ITRS Group: How Could a Greater Focus on Operational Resilience Have Reduced The High Number of Outages Across Financial Services in 2020?

  • Financial
  • 07.04.2021 08:26 pm

Over the past few years, operational resilience has been rising up the priority list for financial institutions and regulators alike, with the pandemic only accelerating this process further. Despite significant strides being made, the market volatility that has defined the past year has shone a light on how much work firms still have to do to become operationally resilient.

Firms across financial services suffered from outages in 2020, whether they were an exchange, asset manager, or retail trading platform. The most recent major outage, however, and one that has raised many questions on wall street and across the globe, was the Fed outage.

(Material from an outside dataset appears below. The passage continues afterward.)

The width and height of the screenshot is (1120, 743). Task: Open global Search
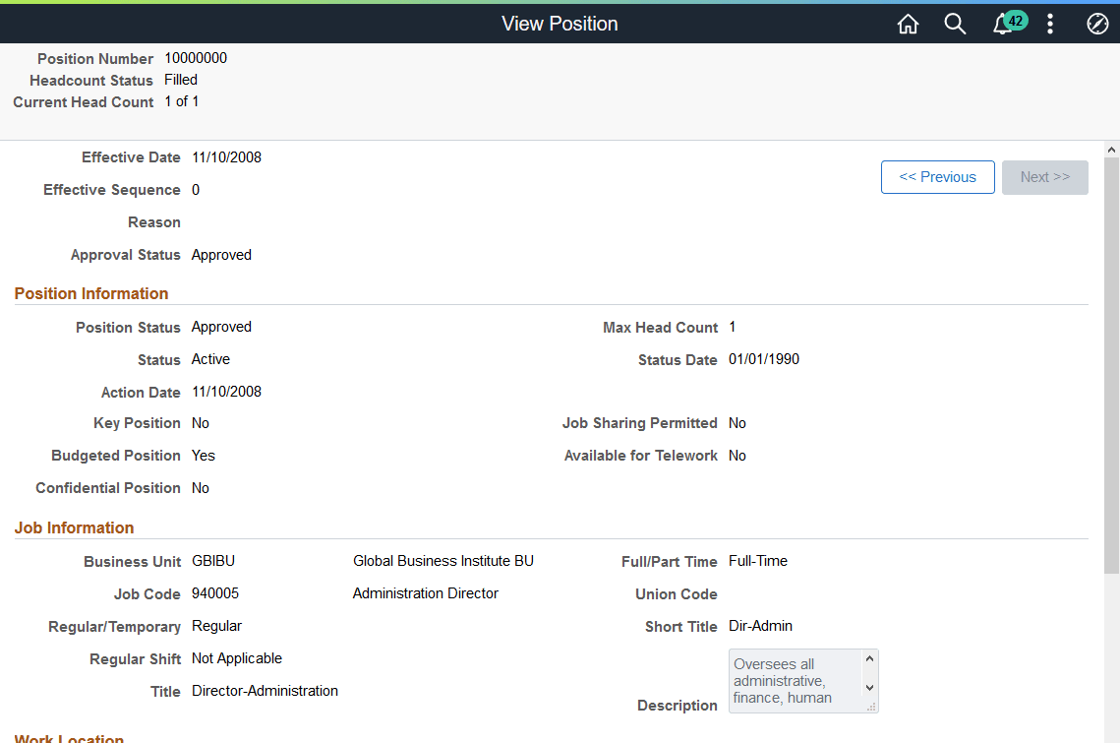[x=955, y=24]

For four hours, the Federal Reserve systems that execute millions of transitions a day were disrupted. The Fed have been tight lipped at what caused the problem but given the scale of the outage – it affected both the automated clearinghouse system FedACH and the Fedwire Funds interbank transfer service – we can assume that this wasn’t simply a failure within an isolated system but an issue with a core part of the Fed’s IT infrastructure.

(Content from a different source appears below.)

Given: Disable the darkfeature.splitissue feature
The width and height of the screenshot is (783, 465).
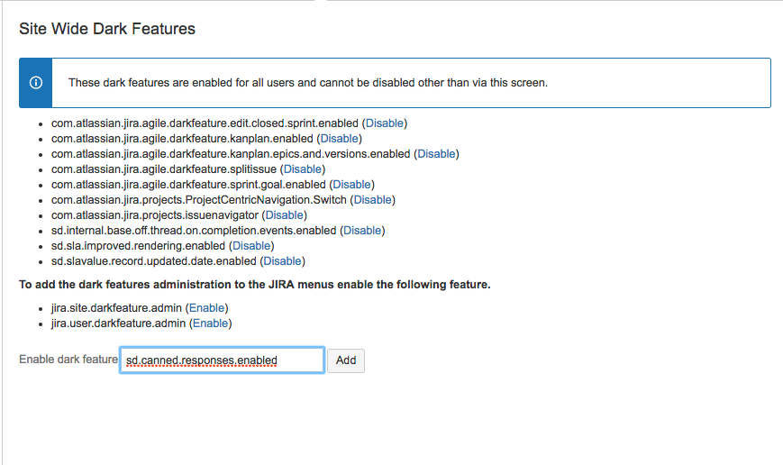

However, we don’t need to know exactly what went wrong to understand how the Fed could have got it right. Central to any strategy to minimise outages has to be comprehensive IT monitoring. IT monitoring allows a firm internal oversight into their IT estate, meaning they can quickly identify issues and solve them before they cause outages.

As companies further enhance their digital service, their estates grow even more complex. This means they will be using more and more monitoring tools, since these solutions are typically tailored to certain systems/processes. This can result in firms not having a total overview of their entire system, but rather small snapshots, meaning that if a problem occurs in one system, they cannot track its effect across their entire estate. The solution to this is having a single monitoring tool that compiles all of the different tools into a unified view. If a problem then occurs, the IT manager can identify the source, the underlying cause and the affected areas, enabling it to be solved faster.

In addition to complete system oversight, capacity planning must also be a priority for CIOs. Many of the outages we’ve seen this year have been from companies offering new digital services but not knowing how much traffic they can handle in a certain timeframe. Capacity planning at a basic level allows firms to identify what a system can handle. At a more advanced level, it can identify specific pinch points as well as model future scenarios to see how your system handles them.

Firms are no longer able to simply apologise for an outage and move on. Not only are regulators cracking down, but customers are more willing than ever to switch. It’s time to get ahead of the curve now or risk falling behind permanently.